Three of Florence’s life’s ambitions were fulfilled in the years following her ninetieth birthday: she made a pilgrimage to the Bahá’í Shrines in the Holy Land in 1978; she found that her intuitive understanding of healing was confirmed in a number of the Master’s Tablets published by the Universal House of Justice in 1978 under the title Selections from the Writings of ‘Abdu’l—Bahá; and her wish to see Bahá’ís in the medical field ‘get together to share ideas’ was realized in June 1980 when the first International Bahá’í Conference on Health and Healing was held in Ottawa under the auspices of the Association for Bahá’í Studies.1 Unable to attend, though she had hoped to, Florence submitted a paper which was well received.

Florence recorded in her poems and written fragments of prose her visionary thoughts and ideals.
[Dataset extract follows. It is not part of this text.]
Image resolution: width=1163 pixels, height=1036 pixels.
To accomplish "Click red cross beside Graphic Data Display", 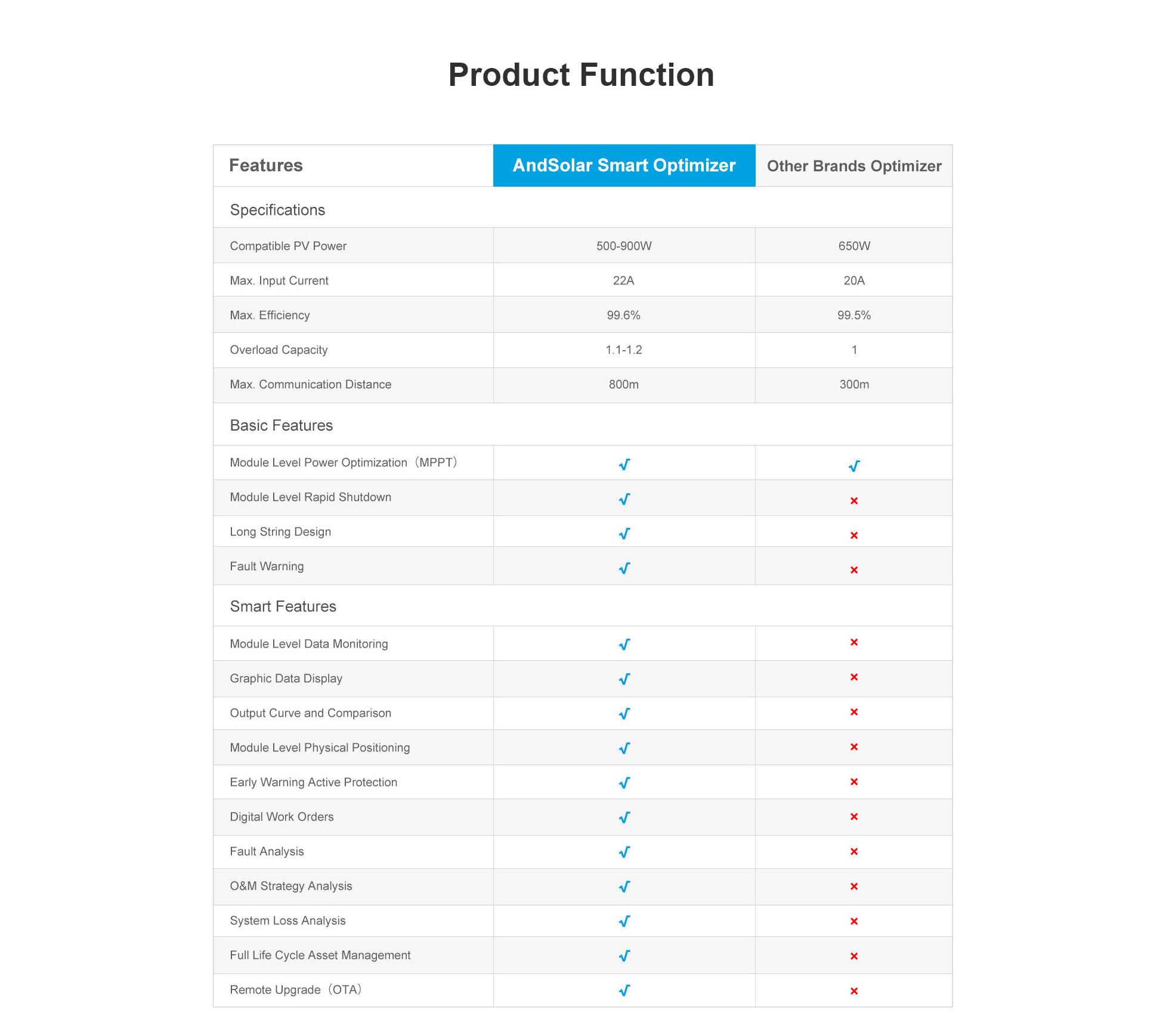I will 854,677.
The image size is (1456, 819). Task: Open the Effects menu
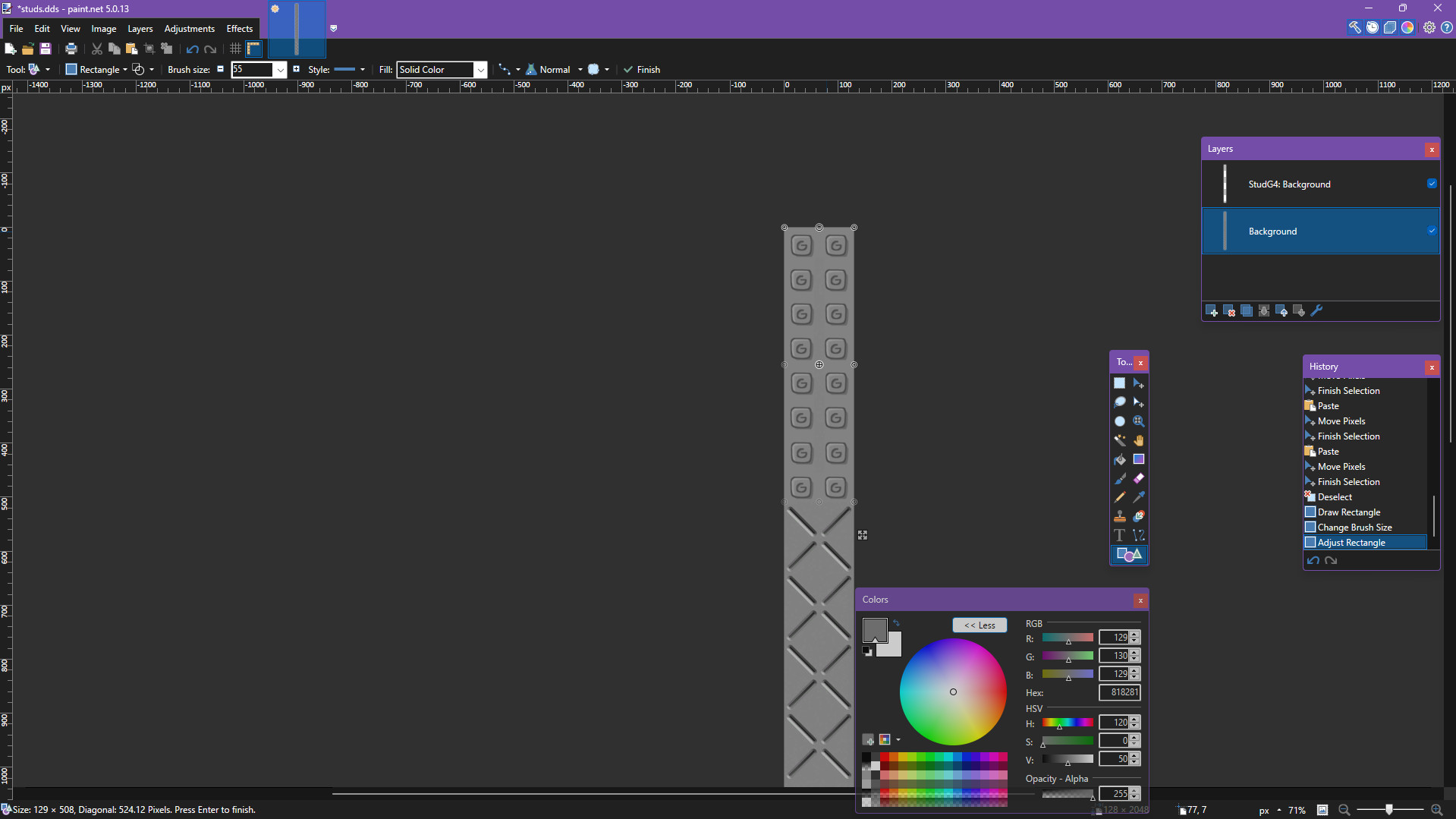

We are fortunate to have these, together with the example of her dedicated life of service, as an inspiration for generations to come. The tribute accorded this unassuming believer by the Universal House of Justice in its cable of 1 February 1982 to the National Spiritual Assembly of the United Kingdom would have astonished one who never felt worthy of the bounty of having gazed but once upon the face of the Centre of the Covenant:

PASSING FLORENCE ALTASS SEVERS ONE MORE PRECIOUS LINK BRITISH COMMUNITY HISTORIC VISIT MASTER. HER DEDICATION STEADFAST FAITH COLOURFUL LIFE ENRICH ANNALS THAT COMMUNITY. ASSURE PRAYERS PROGRESS HER SOUL ABHA KINGDOM.

CECILIA SMITH

1 For a report of this gathering see p. 201.